School bus driver shortage in NJ: What are they doing about it?
To cope with the school bus driver shortage in New Jersey, three state lawmakers have co-sponsored a pair of bills aimed at putting more buses on the road this fall.
"The bus driver scarcity is not going away on its own," said state Sen. Robert Singer, R-Monmouth. He added that the dearth of bus drivers has been an ongoing problem for districts not only in New Jersey but across the nation.
Singer said there is a bidding war for CDL licensed drivers in schools buses, ranging from $35 to $40 an hour. Private purveyors are outbidding schools and vice versa. Singer believes this will become a mess this fall, and for parents that could mean no school bus picking up their kids.
Singer, Assemblyman Sean Kean, R-Monmouth, and Assemblyman Ned Thomson, R-Monmouth, decided to do something about this critical issue.
The first measure would cut down on the time it takes to earn a commercial driver's license (CDL), which can take up to eight weeks. It would also authorize schools to administer the CDL exam.

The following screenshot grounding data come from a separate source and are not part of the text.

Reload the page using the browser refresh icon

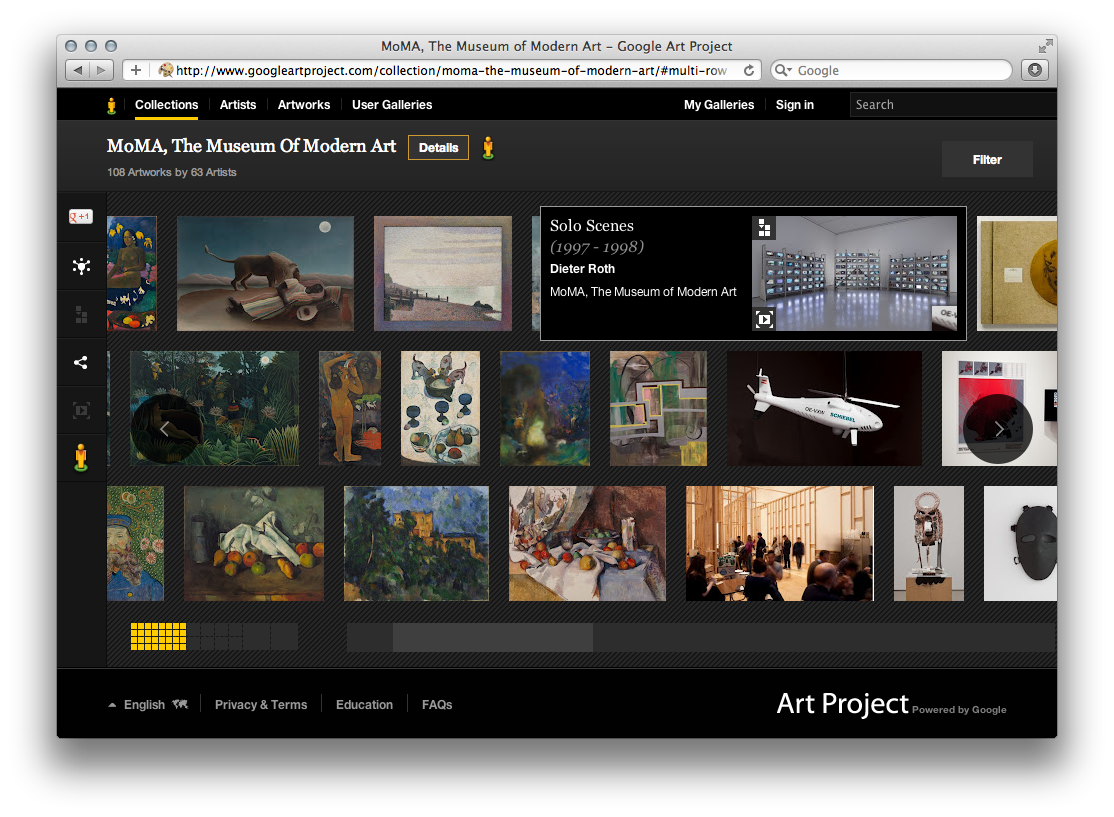pos(749,70)
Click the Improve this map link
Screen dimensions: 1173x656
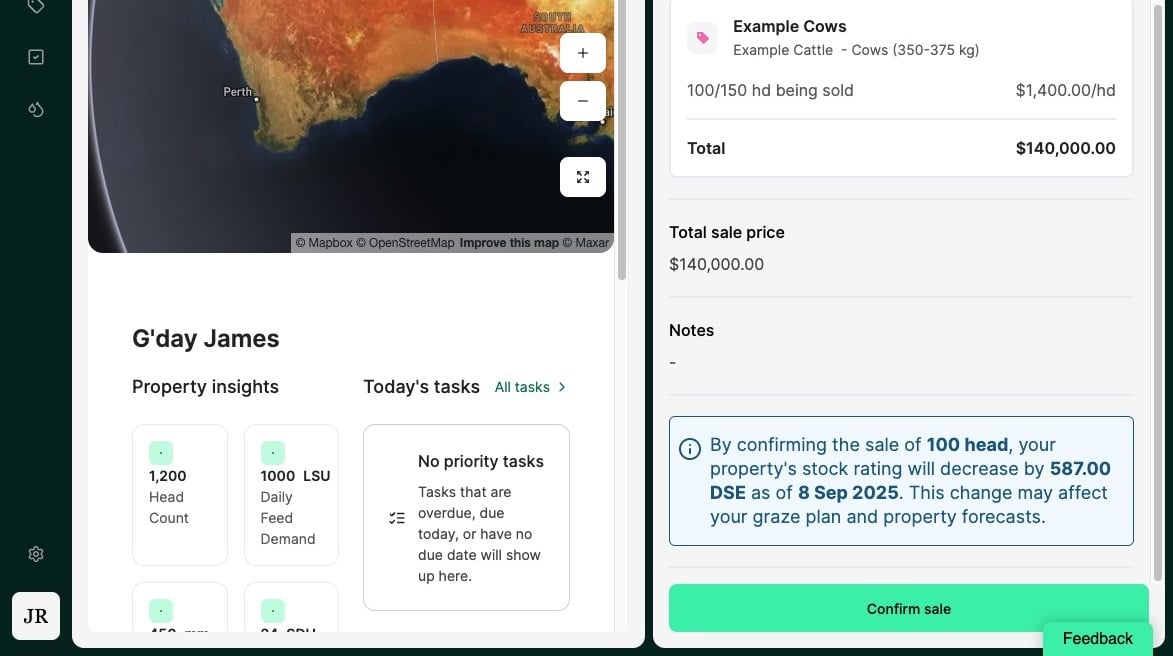coord(509,243)
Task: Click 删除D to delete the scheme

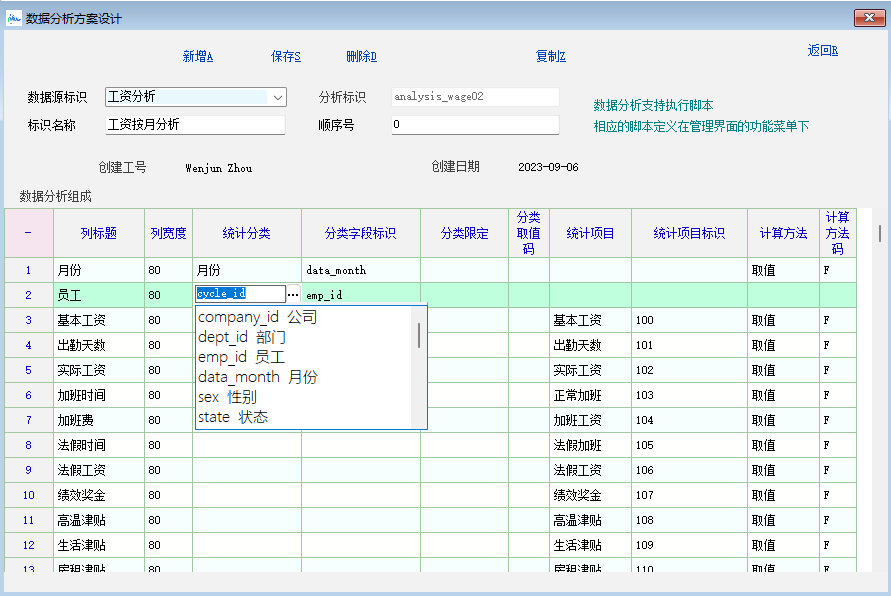Action: click(361, 57)
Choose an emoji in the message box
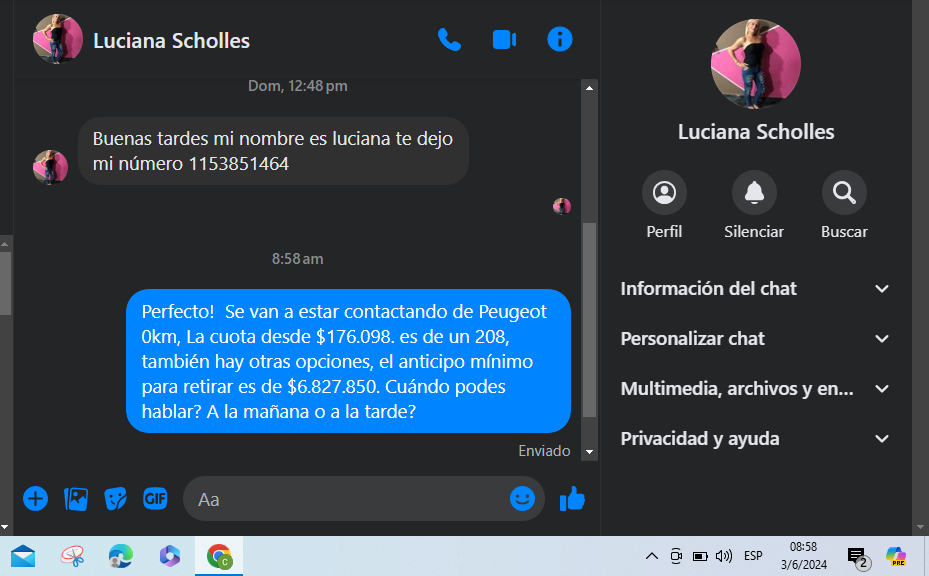The image size is (929, 576). point(523,498)
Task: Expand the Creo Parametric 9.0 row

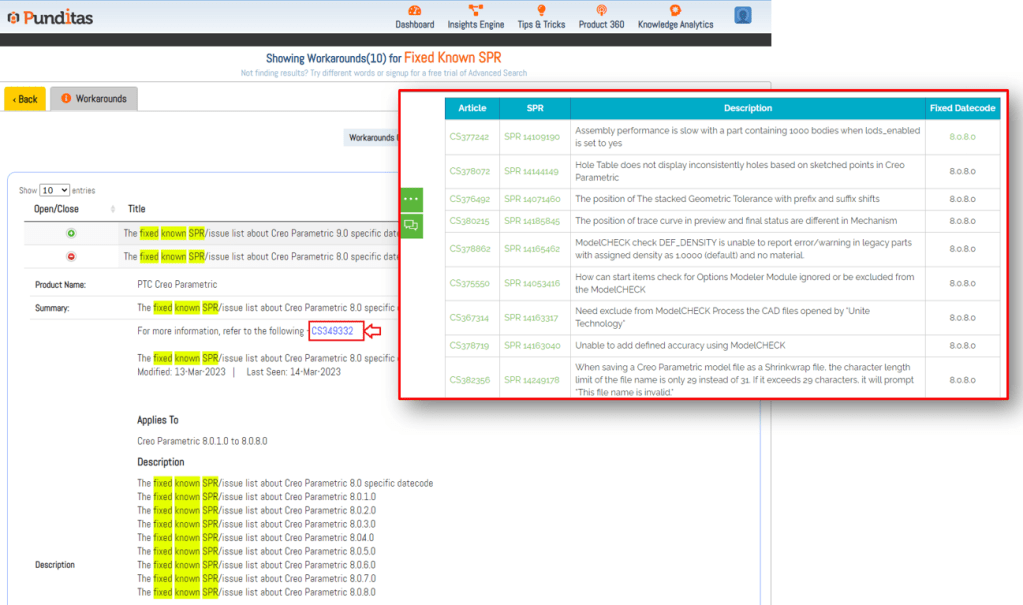Action: tap(70, 233)
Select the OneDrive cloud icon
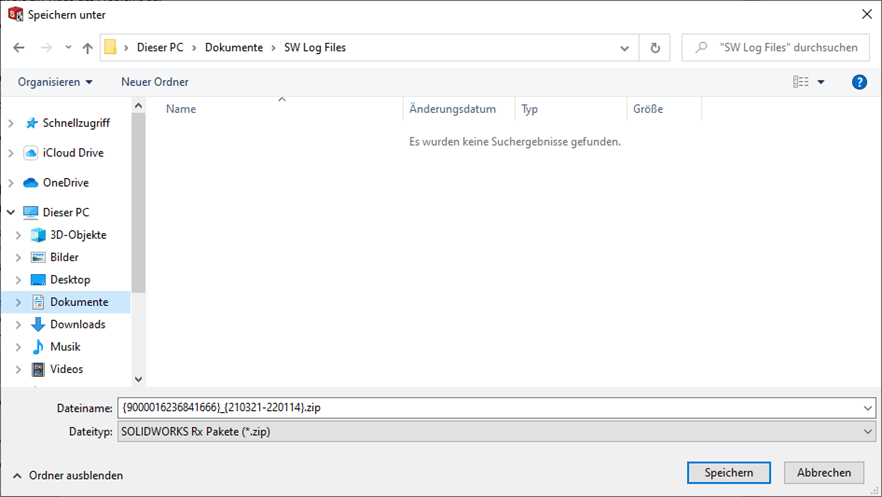882x497 pixels. pos(31,183)
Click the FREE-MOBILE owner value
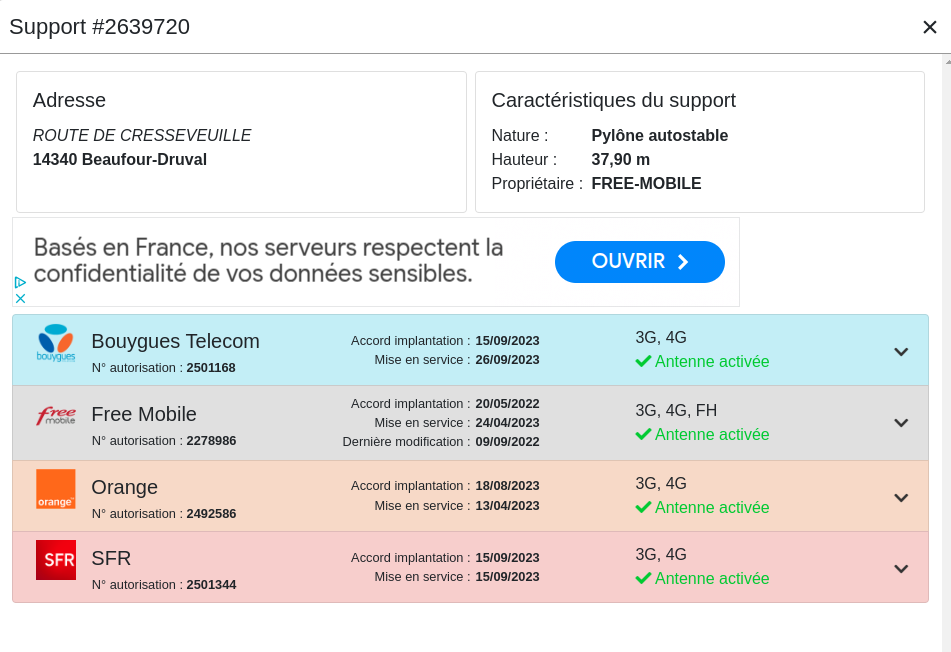This screenshot has height=652, width=951. click(x=646, y=183)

By allowing to administer the exam in-house, he said a person can get online and take the actual driver's test quicker, and get the license quicker. This will be important in creating more drivers. Without more drivers, there's not going to be enough buses on the road this fall to pick up students for school, Singer added.
Chloe Williams, president of the New Jersey School Bus Contractors Association, said adding schools to this process is not necessary. She said the NJ Motor Vehicle Commission has dramatically increased the number of available tests, both written and on the road. They have spent a great deal of time and financial resources improving their website, which has eased the process of scheduling tests.
"In addition, NJMVC has worked with our industry and provided a liaison to resolve any issues that we might have. NJMVC's highly trained staff understands the process and wants to see our drivers on the road in a safe manner," Williams said.
The lawmakers' bill would help cut the time in half to get the CDL. The more important factor is that nobody is going to try and circumvent the testing or that the person is qualified or not, it's just the timeframe, Singer said.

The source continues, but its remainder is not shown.